Requirement: Each record that follows should be duplicated exactly, except for its pictures.

Screenshot grounding data:
###

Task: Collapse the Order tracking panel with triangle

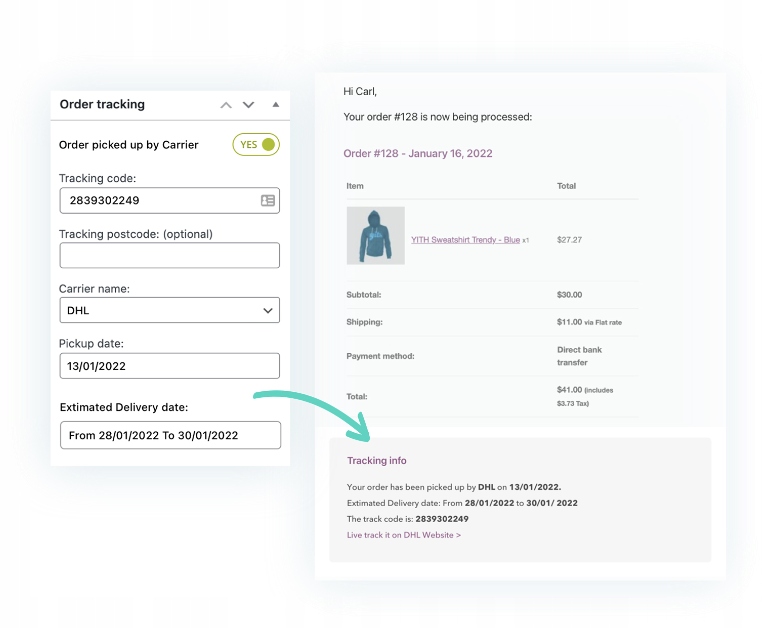Action: point(275,105)
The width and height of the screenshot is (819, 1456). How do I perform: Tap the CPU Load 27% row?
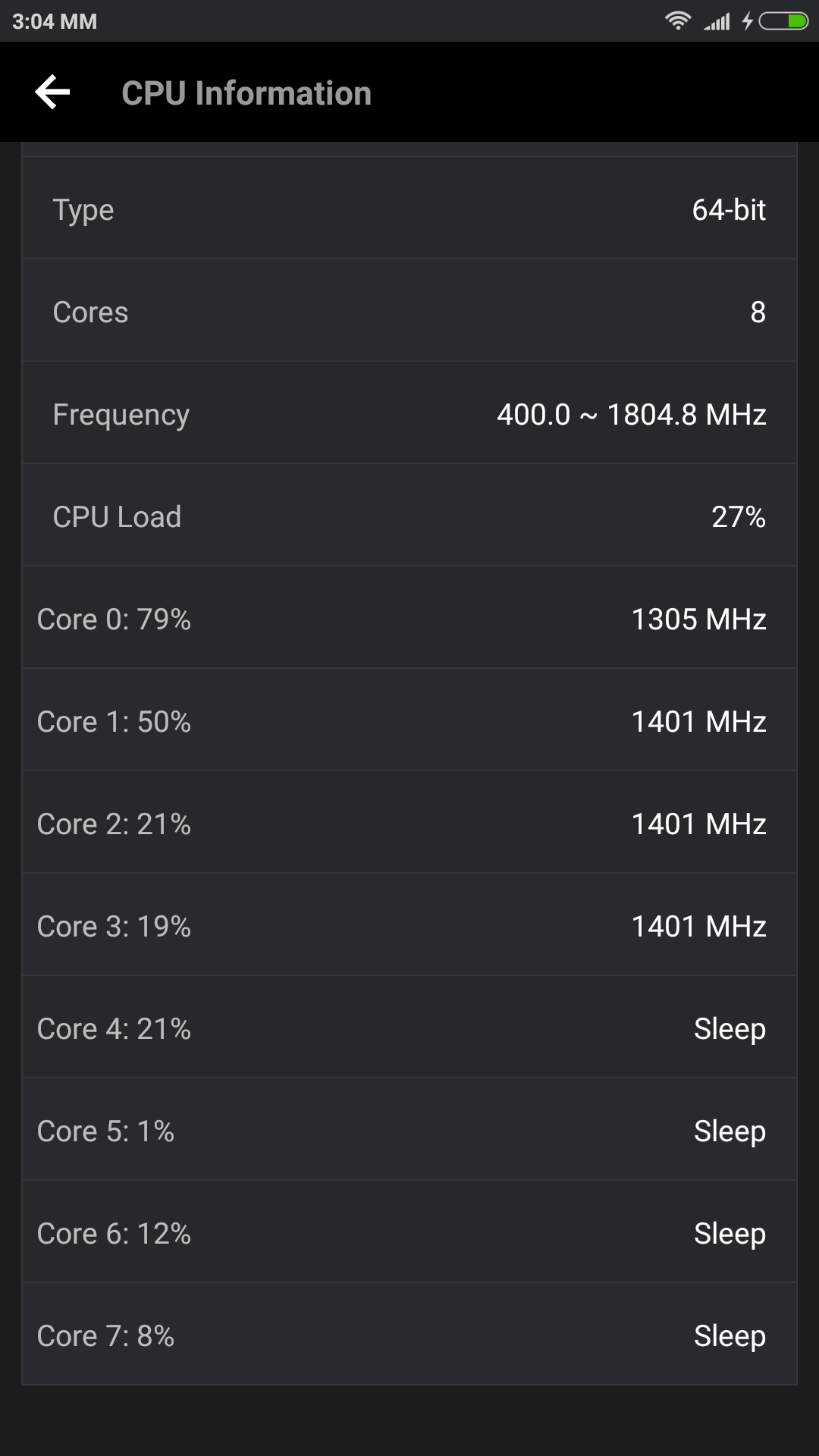tap(410, 516)
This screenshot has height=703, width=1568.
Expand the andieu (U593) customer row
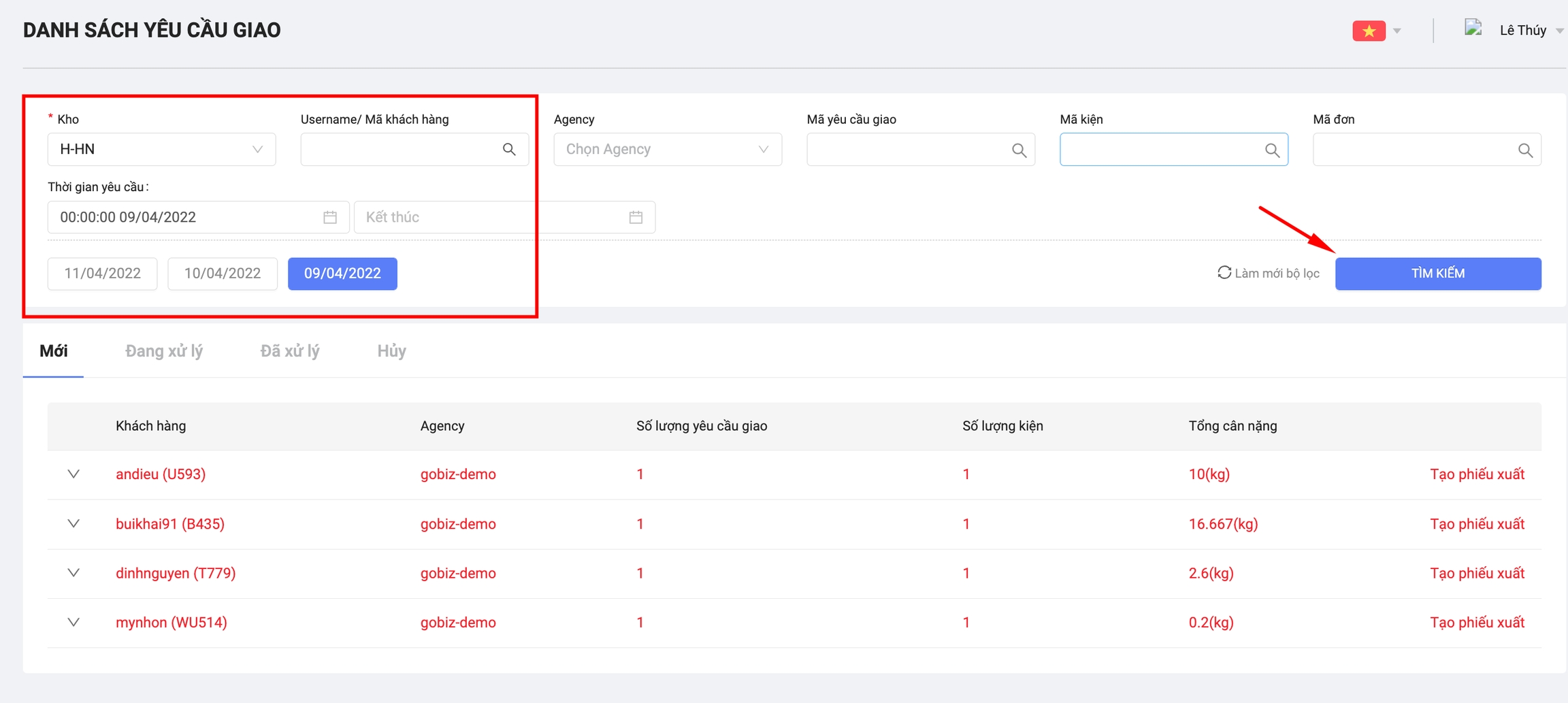pos(74,474)
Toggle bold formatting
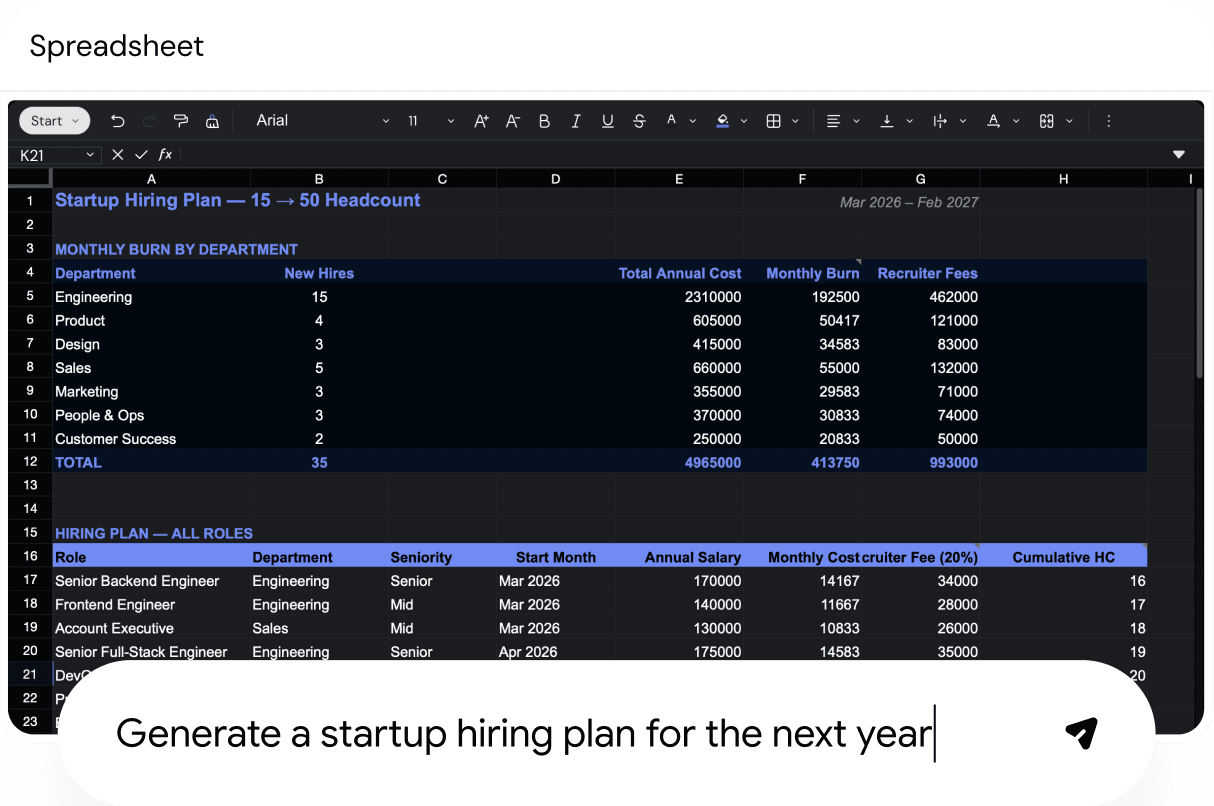Viewport: 1214px width, 806px height. [544, 121]
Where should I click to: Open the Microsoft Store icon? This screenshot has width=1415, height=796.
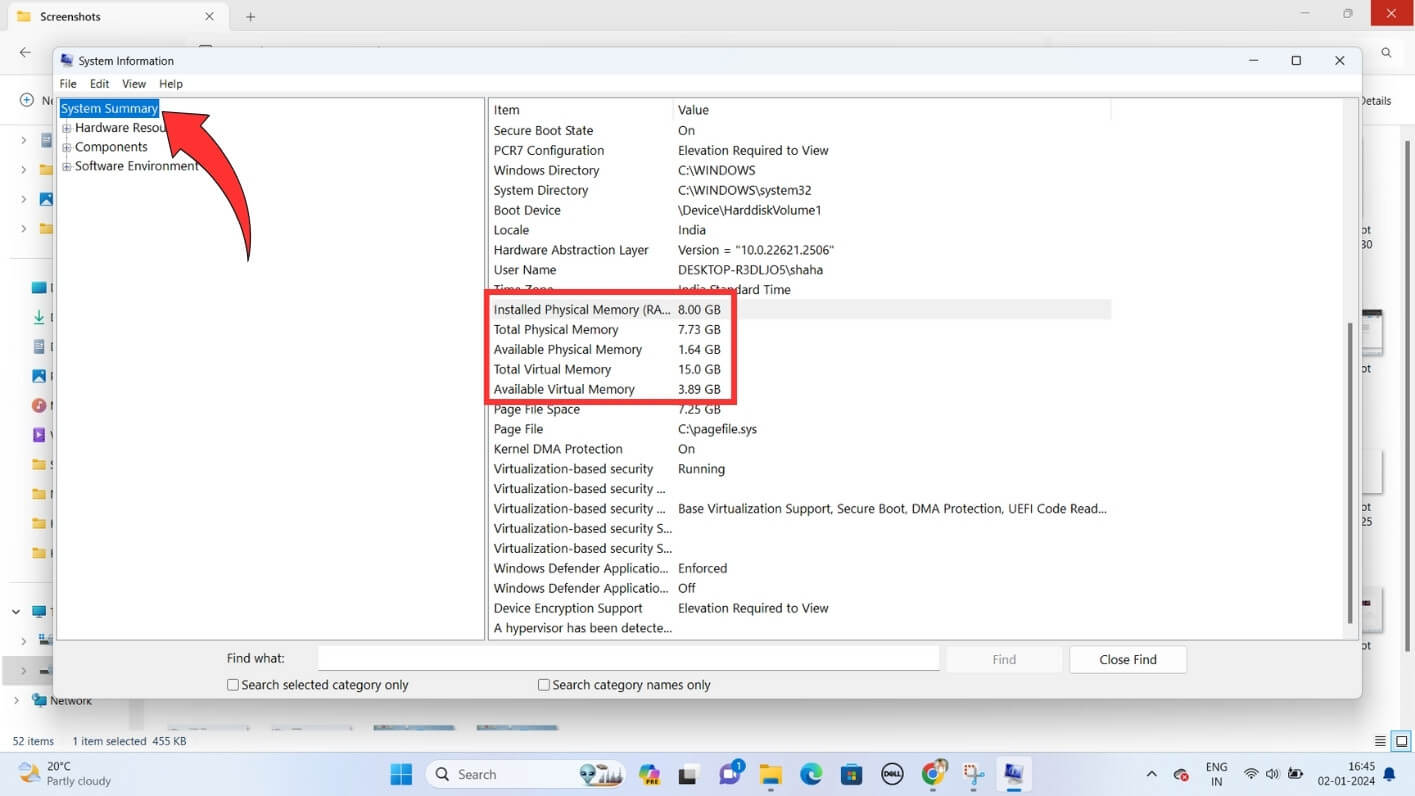coord(850,773)
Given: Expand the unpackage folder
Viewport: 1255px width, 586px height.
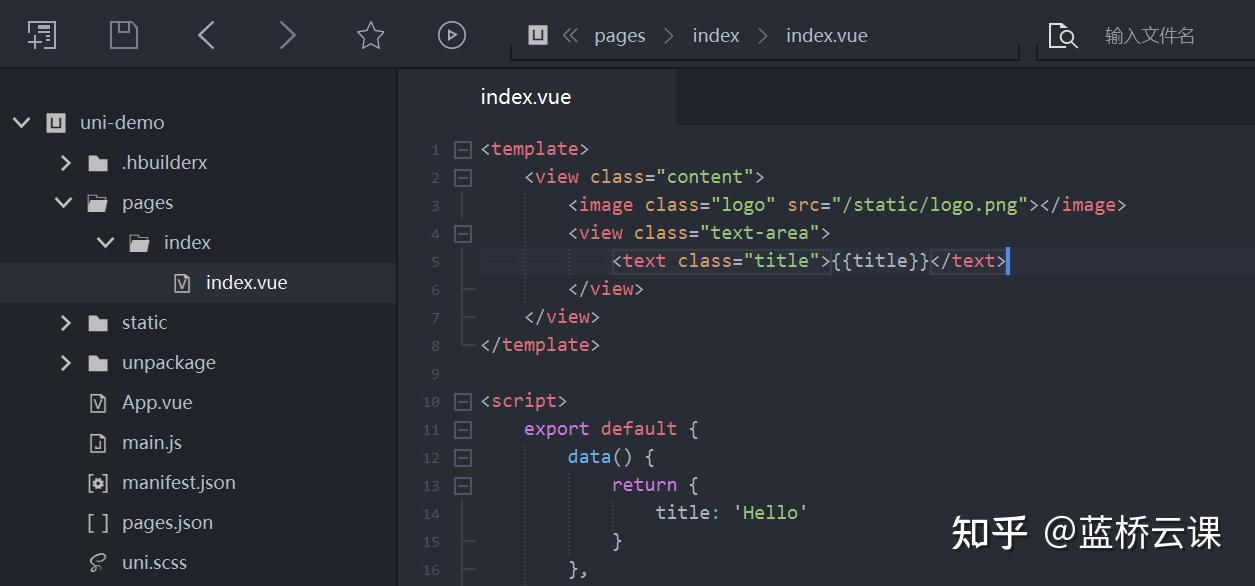Looking at the screenshot, I should [x=66, y=363].
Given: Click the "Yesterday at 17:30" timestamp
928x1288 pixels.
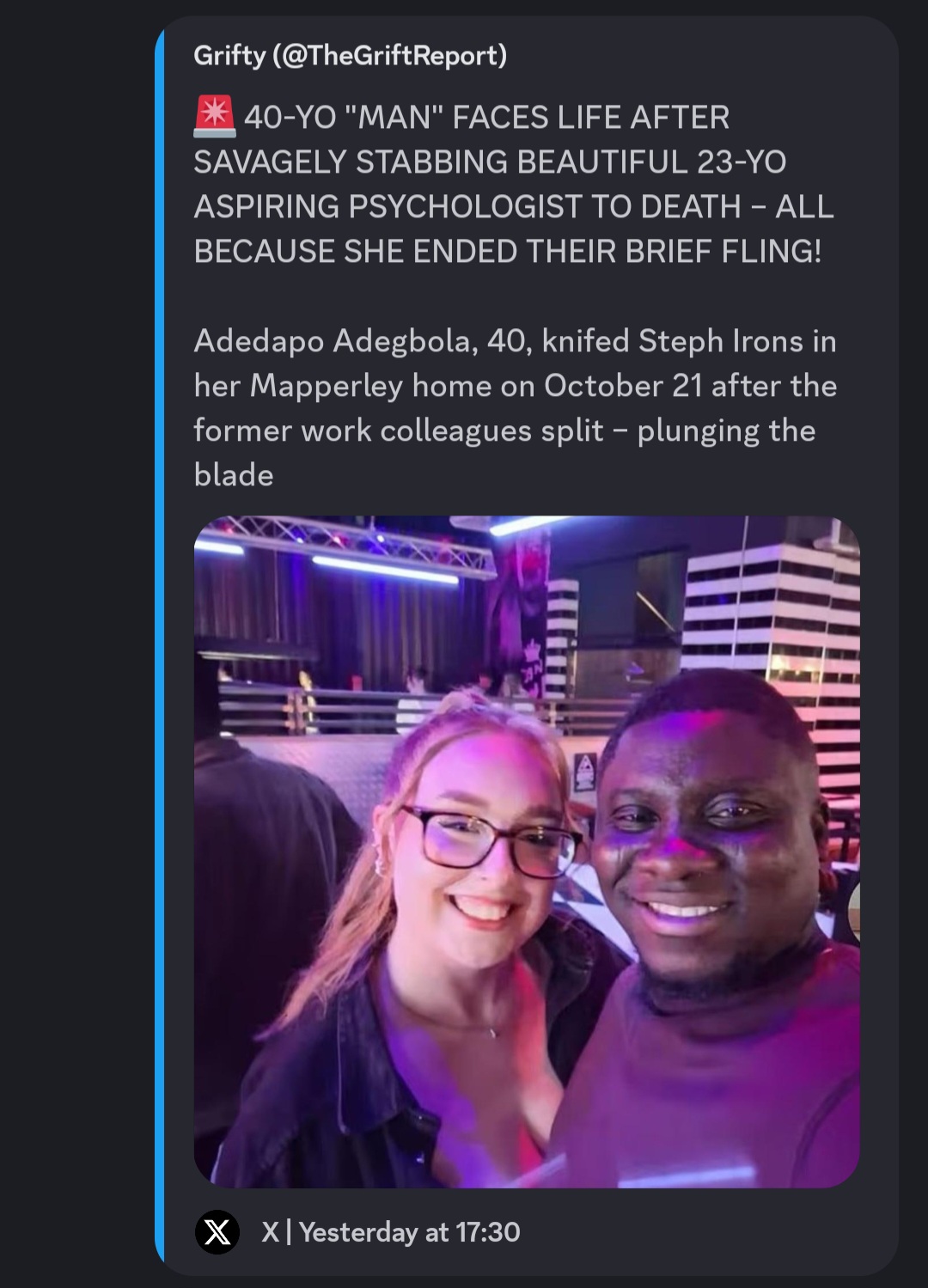Looking at the screenshot, I should 409,1232.
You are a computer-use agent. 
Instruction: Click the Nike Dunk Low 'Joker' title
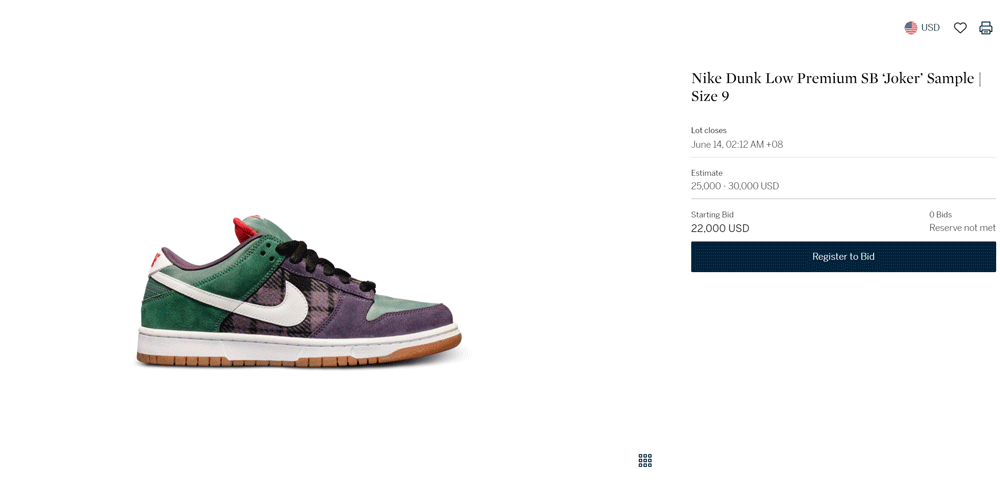[835, 87]
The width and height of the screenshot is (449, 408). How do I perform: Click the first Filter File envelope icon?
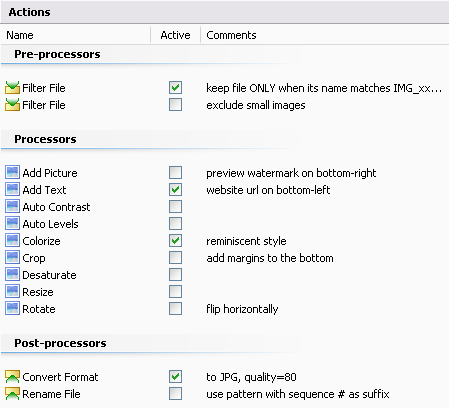tap(12, 88)
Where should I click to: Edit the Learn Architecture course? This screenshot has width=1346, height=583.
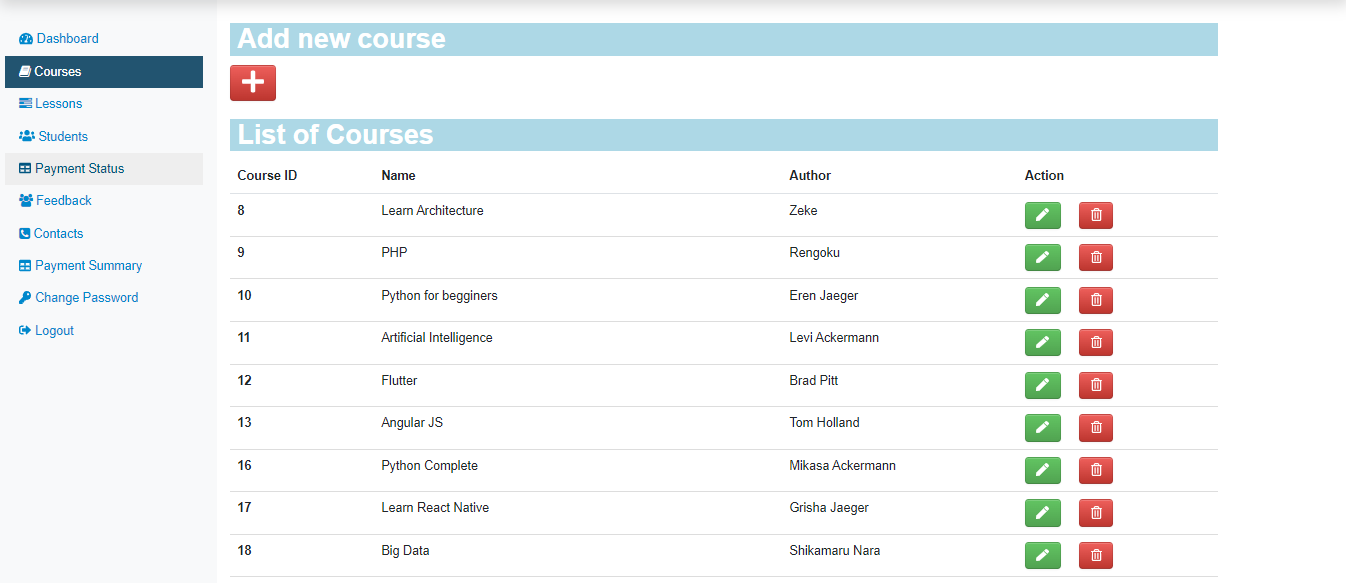[x=1043, y=215]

###

Solution to the exercise:
Task: Collapse the Order tracking panel with triangle

Action: point(275,105)
The width and height of the screenshot is (819, 1456). How do I perform: Tap the CPU Load 27% row?
tap(410, 516)
This screenshot has height=703, width=1568.
Expand the andieu (U593) customer row
pos(74,474)
Toggle bold formatting
Viewport: 1214px width, 806px height. [544, 121]
Where should I click to: Open the Microsoft Store icon? This screenshot has width=1415, height=796.
coord(850,773)
Given: Expand the unpackage folder
Viewport: 1255px width, 586px height.
Looking at the screenshot, I should [x=66, y=363].
Given: Click the "Yesterday at 17:30" timestamp
928x1288 pixels.
Looking at the screenshot, I should 409,1232.
You are a computer-use agent. 
Instruction: Click the Nike Dunk Low 'Joker' title
[835, 87]
The width and height of the screenshot is (449, 408). How do I perform: Click the first Filter File envelope icon?
tap(12, 88)
Where should I click to: Edit the Learn Architecture course? This screenshot has width=1346, height=583.
[x=1043, y=215]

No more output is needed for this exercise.